■ **Activity**: Report every line of the records below that contains the word "accomplish".

■ **Dataset content**:

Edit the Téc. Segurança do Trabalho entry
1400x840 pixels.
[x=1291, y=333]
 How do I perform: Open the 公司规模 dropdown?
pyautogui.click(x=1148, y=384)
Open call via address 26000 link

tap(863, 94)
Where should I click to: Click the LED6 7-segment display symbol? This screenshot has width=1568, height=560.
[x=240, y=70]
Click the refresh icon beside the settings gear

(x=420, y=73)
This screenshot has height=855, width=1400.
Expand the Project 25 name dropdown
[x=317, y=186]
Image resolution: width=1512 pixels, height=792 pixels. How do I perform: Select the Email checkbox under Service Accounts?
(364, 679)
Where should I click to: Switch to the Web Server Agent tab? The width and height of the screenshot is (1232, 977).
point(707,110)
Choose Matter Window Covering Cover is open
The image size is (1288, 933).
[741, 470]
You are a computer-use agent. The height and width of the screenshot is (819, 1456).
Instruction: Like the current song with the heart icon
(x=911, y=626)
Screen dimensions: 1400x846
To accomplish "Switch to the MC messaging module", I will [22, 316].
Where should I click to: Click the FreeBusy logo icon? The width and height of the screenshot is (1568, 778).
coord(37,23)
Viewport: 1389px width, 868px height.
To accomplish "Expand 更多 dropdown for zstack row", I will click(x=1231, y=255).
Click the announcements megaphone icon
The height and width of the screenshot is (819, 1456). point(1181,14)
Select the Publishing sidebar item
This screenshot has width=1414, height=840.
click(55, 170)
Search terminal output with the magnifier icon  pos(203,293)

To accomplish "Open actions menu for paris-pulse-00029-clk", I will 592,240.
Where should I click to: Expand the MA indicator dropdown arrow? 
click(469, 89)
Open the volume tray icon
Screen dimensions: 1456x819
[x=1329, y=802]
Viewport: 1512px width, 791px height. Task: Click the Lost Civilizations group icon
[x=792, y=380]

■ **Answer to this problem**:
To accomplish "Switch to the MC messaging module", I will [22, 316].
To accomplish "Expand 更多 dropdown for zstack row", I will click(x=1231, y=255).
To accomplish "Open actions menu for paris-pulse-00029-clk", I will 592,240.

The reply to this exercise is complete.